What should you do when you see a moose?

Give any moose you see lots of space. If you're hiking in the woods, get out of the way in whatever way works -- back off, change directions, and enjoy the animal only from a distance.

This is especially important during the winter for snowmobilers and skiers because moose travel on broken trails to save energy.

Be especially alert around cow moose in late May and throughout June since there is a good chance a newborn calf is around. If you see a calf and not a cow, be extremely careful moving out of the area; you may have walked between mother and baby, which is probably the most dangerous place to be.

What else should I know?

While enjoying the outdoors in the fall, be alert for bull moose in the breeding season. The peak of this "rut" is generally late September and early October, but it can extend from early September through late November. Cow moose can be aggressive at this time, too. Although these animals aren't focused on you at this time, give them a wide berth to avoid being mistaken as intrusive competition.

Pets and moose!

Keep all dogs confined in moose country. Moose consider dogs, which are close relatives of wolves, to be their mortal enemy. They have been known to go out of their way to kick at a dog, even one on a leash or in a fenced yard. If you see a moose where you live, bring dogs inside. If you're walking with your dog and see a moose, keep your dog quiet and take an alternate route out of the area. Never hike or camp with dogs in moose country.

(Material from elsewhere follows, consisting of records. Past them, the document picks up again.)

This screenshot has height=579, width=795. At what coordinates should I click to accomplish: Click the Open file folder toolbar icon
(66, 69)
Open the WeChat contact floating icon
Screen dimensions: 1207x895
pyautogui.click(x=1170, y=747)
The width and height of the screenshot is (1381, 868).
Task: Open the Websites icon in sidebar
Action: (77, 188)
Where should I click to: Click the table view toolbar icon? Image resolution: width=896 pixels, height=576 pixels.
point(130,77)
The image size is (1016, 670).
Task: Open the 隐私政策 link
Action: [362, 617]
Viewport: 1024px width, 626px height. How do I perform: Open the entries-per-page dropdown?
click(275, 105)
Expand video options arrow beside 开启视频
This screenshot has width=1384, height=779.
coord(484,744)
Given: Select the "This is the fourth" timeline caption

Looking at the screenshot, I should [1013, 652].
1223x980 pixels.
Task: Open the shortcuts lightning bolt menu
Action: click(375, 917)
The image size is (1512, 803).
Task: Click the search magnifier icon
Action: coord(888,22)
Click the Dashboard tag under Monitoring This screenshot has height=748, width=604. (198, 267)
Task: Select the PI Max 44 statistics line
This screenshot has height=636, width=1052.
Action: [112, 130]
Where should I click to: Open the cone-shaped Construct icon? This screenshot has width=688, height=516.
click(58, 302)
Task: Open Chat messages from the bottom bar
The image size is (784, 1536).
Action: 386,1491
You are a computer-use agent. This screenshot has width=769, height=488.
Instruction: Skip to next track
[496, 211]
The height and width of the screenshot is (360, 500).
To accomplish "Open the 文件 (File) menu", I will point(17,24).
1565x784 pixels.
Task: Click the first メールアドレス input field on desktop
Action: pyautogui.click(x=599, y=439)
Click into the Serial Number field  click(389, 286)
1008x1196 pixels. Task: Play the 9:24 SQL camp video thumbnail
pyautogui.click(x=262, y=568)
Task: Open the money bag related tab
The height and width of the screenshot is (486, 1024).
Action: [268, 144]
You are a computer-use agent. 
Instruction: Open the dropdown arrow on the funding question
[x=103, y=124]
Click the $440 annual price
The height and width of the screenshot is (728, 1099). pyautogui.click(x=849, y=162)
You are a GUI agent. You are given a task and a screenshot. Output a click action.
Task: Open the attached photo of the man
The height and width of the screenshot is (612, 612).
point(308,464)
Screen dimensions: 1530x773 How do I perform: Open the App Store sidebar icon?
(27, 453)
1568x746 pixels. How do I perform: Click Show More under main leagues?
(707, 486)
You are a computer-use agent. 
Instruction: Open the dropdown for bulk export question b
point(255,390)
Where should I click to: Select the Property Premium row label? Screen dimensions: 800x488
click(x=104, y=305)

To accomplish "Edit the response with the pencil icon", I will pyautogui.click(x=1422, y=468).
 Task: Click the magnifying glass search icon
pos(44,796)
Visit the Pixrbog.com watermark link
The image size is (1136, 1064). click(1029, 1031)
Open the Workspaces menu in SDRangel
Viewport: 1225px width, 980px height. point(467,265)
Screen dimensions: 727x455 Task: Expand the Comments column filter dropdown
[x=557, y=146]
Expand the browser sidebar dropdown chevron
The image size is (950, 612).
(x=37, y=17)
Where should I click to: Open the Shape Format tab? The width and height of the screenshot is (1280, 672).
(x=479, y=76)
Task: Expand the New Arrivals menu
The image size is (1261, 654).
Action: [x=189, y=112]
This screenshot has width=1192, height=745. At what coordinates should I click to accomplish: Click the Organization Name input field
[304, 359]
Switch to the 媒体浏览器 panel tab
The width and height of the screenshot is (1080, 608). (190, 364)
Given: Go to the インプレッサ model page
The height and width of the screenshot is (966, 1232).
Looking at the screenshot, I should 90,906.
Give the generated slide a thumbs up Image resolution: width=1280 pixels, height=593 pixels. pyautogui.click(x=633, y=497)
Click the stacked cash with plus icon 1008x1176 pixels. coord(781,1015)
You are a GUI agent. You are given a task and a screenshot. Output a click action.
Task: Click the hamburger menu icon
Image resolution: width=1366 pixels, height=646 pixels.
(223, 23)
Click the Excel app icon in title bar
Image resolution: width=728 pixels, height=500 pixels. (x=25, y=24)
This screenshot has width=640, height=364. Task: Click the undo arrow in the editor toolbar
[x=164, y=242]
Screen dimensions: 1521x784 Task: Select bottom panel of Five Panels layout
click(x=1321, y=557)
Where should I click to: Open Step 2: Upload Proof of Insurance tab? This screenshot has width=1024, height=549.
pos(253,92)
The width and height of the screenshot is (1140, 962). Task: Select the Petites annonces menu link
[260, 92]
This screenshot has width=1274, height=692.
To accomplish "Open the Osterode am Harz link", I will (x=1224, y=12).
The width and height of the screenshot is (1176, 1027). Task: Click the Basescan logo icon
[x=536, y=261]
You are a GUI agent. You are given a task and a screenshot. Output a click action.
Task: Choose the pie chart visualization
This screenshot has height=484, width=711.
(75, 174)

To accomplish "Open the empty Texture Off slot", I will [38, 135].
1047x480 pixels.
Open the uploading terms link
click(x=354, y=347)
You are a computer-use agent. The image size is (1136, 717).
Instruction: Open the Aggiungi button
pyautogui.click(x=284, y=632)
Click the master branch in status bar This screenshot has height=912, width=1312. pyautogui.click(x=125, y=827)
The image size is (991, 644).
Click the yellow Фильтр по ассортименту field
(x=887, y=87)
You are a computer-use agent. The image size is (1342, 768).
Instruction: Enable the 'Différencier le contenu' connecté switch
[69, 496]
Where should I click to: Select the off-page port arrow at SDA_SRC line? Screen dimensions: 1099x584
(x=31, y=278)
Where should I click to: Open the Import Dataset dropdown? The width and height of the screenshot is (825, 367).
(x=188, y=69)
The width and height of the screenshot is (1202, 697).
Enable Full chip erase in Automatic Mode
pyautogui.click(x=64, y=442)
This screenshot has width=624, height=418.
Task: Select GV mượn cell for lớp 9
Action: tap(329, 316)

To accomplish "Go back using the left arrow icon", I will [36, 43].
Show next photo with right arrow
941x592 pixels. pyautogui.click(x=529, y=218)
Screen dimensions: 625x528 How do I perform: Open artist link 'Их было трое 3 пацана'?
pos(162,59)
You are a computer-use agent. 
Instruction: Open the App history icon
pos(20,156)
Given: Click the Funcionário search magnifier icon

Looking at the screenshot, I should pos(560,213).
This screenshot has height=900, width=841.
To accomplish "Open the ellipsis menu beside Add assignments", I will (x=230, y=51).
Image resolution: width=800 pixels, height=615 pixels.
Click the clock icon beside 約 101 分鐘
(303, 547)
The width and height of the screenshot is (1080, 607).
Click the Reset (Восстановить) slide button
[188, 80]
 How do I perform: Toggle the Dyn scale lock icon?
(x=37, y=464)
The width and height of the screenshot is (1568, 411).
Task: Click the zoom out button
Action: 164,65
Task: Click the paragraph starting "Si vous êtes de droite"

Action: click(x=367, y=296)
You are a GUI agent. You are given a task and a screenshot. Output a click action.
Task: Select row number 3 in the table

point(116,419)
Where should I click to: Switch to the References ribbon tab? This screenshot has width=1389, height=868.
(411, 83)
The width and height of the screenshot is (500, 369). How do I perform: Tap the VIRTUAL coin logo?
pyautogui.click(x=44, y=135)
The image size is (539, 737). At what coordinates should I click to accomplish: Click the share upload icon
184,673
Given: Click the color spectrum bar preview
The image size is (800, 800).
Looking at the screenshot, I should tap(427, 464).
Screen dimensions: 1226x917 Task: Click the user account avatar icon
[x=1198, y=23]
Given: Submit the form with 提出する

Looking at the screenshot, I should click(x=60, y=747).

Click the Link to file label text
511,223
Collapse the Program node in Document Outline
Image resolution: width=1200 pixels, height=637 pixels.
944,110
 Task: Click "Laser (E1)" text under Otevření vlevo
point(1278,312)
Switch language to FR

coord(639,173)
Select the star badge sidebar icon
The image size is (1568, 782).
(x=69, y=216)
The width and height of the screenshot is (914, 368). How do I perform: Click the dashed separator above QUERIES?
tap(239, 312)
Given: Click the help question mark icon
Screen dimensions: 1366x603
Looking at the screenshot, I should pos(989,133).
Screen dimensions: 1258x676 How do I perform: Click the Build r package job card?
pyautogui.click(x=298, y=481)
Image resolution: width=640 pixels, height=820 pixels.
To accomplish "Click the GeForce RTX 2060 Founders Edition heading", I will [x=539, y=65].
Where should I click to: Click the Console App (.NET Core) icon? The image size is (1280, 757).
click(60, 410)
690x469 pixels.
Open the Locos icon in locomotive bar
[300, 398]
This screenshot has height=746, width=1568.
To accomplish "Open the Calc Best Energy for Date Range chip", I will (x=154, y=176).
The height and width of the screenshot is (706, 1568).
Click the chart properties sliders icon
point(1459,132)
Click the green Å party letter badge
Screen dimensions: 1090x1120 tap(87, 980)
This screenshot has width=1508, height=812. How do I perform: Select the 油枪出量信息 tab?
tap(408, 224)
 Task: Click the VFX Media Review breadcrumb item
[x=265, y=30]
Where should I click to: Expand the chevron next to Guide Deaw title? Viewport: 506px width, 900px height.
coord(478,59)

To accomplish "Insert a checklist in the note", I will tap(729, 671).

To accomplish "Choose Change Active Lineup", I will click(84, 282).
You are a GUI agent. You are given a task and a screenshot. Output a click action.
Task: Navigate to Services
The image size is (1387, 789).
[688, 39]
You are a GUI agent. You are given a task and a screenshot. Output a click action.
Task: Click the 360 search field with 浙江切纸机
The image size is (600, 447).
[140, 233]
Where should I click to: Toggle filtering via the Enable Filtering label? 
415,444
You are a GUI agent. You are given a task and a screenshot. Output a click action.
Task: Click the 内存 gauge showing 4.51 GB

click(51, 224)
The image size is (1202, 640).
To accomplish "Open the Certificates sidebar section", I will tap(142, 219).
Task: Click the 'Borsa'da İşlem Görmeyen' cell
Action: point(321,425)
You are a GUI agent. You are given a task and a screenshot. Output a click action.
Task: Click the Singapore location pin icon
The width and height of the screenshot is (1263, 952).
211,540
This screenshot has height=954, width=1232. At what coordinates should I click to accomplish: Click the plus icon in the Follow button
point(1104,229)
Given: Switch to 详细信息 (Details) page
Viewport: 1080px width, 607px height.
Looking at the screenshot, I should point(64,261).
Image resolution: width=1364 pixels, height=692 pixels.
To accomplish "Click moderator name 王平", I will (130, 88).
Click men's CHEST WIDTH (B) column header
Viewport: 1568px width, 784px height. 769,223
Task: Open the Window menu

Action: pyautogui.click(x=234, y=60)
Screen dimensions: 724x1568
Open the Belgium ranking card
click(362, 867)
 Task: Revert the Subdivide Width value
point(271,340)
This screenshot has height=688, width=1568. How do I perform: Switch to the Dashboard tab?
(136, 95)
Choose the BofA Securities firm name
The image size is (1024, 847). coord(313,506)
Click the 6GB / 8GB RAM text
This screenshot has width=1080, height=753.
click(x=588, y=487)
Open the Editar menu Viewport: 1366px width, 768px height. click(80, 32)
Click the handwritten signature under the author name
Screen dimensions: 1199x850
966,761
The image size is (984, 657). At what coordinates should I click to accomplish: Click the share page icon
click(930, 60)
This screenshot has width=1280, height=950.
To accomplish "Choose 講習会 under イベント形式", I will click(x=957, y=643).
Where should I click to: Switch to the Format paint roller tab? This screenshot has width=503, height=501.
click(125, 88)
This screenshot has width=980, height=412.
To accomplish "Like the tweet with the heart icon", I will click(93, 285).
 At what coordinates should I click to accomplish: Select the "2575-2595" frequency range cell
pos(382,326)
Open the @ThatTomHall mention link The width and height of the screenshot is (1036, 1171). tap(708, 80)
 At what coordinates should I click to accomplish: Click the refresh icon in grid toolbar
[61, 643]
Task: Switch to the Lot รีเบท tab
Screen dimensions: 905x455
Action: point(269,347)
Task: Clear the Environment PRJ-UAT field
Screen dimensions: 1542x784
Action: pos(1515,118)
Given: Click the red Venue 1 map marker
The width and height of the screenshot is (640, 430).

Moose don't like cars - true fact!

If you are driving and come upon a moose standing or walking in the road, yield to the moose. It may be trying to rest or save energy, and if you try to move it, your motor vehicle could come under attack. If you are driving at night in an area that is frequented by moose, slow down and be extra cautious -- a collision with a moose could be fatal for both of you.

If a moose wanders into a suburban or urban neighborhood where it will have trouble wandering out because of traffic and other human congestion, contact WDFW's Spokane office (509-456-4082) for assistance. Meanwhile, confine dogs and other pets and keep children inside and quiet. Give the moose ample room to move out of your yard. Don't block escape routes or allow others to do so. Draw curtains on large glass doors and windows so that moose don't mistake them for an escape route.

One more thing, one more time

Do not approach any moose, even if it seems quiet and gentle. Moose often lay down in the shade of buildings and trees to rest and cool down. If approached repeatedly, even by the best-intentioned onlookers, it may become stressed and aggressive. Enjoy the visitor from a respectable distance. Use binoculars and telephoto camera lenses. Be patient.

Never feed moose. Moose that are fed by people often become aggressive when they are not fed as expected. They may attack another person who has no food to offer. A moose with a history of unprovoked attacks on people may have to be killed to protect public safety.